Of the row modifies end [what of the row? Answer: end]. End, however, is itself the completer of the preposition at. So we have a prepositional phrase inside of and functioning within (“nested” in) another prepositional phrase. The complete nested phrase is at the end of the row, and, functioning as a unit, it modifies sit (what at the end of the row?).
I’m starting a fund (for plastic surgery (for Pinocchio) ).
In the same way, for Pinocchio is nested inside for plastic surgery, where it modifies surgery. The entire phrase, for plastic surgery for Pinocchio modifies fund.
Here’s a sentence with three nested prepositional phrases:
The tourists looked (like a herd (of sheep (with cameras) ) ).
It’s easier to keep track of this number of phrases if you start from the end.
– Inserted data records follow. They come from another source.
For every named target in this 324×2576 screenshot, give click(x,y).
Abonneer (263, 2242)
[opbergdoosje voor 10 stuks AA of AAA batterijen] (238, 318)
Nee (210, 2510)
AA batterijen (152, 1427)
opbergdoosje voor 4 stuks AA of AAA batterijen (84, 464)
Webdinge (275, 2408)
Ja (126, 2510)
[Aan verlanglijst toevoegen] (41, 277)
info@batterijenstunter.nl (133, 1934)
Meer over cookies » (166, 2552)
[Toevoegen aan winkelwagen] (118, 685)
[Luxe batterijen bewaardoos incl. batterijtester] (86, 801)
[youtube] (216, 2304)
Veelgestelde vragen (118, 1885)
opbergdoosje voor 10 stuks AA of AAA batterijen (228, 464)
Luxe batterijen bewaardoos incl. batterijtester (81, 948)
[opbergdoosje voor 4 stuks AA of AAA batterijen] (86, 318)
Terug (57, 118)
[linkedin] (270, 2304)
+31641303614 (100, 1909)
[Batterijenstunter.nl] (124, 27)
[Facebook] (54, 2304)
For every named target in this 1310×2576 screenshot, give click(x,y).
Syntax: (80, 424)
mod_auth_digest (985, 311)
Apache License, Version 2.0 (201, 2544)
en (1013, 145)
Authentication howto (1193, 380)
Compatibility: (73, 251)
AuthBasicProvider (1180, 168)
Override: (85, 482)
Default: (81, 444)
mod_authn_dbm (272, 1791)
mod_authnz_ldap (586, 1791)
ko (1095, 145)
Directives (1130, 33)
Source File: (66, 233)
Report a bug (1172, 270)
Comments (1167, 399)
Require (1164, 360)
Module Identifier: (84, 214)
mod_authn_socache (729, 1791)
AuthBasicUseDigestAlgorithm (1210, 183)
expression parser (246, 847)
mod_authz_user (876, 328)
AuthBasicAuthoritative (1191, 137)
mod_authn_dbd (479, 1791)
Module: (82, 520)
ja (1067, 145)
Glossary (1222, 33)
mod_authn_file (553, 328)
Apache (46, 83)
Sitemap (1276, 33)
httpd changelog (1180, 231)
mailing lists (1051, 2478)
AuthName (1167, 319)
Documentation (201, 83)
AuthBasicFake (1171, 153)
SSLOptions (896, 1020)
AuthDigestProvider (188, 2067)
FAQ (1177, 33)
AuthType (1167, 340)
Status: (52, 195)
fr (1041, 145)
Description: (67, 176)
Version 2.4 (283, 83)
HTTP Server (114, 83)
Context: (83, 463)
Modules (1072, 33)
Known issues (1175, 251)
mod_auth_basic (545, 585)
With cameras modifies sheep; of sheep with cameras modifies herd; and like a herd of sheep with cameras modifies looked.
Modifiers of Prepositions
Prepositions themselves are sometimes modified by adverbs—italicized in the following examples:
The frog hopped (just beyond her pillow).
It’s (really in the bag). [really what? Answer: really in. Really in the bag modifies is.]
He wiggled (almost out of his jeans). Almost modifies out. The prepositional phrase modifies wiggled.]
In each of the following examples the finite verb is modified by a prepositional phrase:
It flew (out the window).
We all looked (up the elevator shaft).
Professor Axe never flies (off the handle).
There is, however, a different structure that can be mistaken for this one. Take the following examples:
He turned out the light.
Just look up the words you don’t know.
Capt. Quack called off the migration.
In these sentences, out, up, and off belong much more to the finite verbs that precede them than to the completers that follow them. Reading for sentence rhythm, one doesn’t turn [pause] out the light, one turns out [pause] the light; one doesn’t look [pause] up a word, one looks up [pause] a word; one doesn’t call [pause] off a migration, one calls off [pause] a migration. In such situations, words like out, up, and off are not prepositions but special adverbs called particles (from Latin “small part”: particles are small words).
Particles modify the verbs they follow; but in terms of meaning they combine with their verbs to make verbs with different meanings. Turn out means “extinguish”; look up means “search in the dictionary”; and call off means “cancel.” These verb- adverb combinations are called particle verbs.
Sometimes a particle verb doesn’t have a completer:
He quickly caught on. [understood]
I’ll never ever give up! [surrender]
When a particle verb does have a completer, however, we want to distinguish between two possibilities: either “regular” verb plus prepositional phrase or particle verb plus completer. There’s an easy test:
With particle verbs, the particle can come either before or after the completer:
We’re setting up the exhibition. / We’re setting the exhibition up.
Turn on the stove. / Turn the stove on.
I looked up that word in the dictionary. / I looked that word up in the dictionary.
I’ll toss out the hippo. / I’ll toss the hippo out.
They put off the migration. / They put the migration off.
Also, if the completer of the particle verb is a pronoun, it must come between the verb and the particle adverb:
to set it up [NOT: to set up it]
to turn them off (NOT: to turn off them)
to look it up (NOT: to look up it)
But when a verb is followed by a prepositional phrase, you can’t move the preposition in a similar way; the result would be meaningless:
I’m calling on Dr. Thumb / I’m calling on him. But NOT: I’m calling Dr. Thumb on, and NOT: I’m calling him on.
I asked for another copy. / I asked for it. But NOT: I asked another copy for, and NOT: I asked it for.
To sum up, suppose you have the following sentences:
She spoke about her vulture.
You’ll need to choose between marking it
She spoke (about her vulture), or She spoke about her vulture.
You’d know that the first way is correct because you can’t shift the position of the completer and say: spoke her vulture about or spoke it about
But the following is a different case:
They are bringing over the vulture.
This has to be particle verb + completer:
They are bringing over the vulture.
That’s because we you can say, “bringing the vulture over,” or “bringing it over,” but you can’t say,” bringing over it.”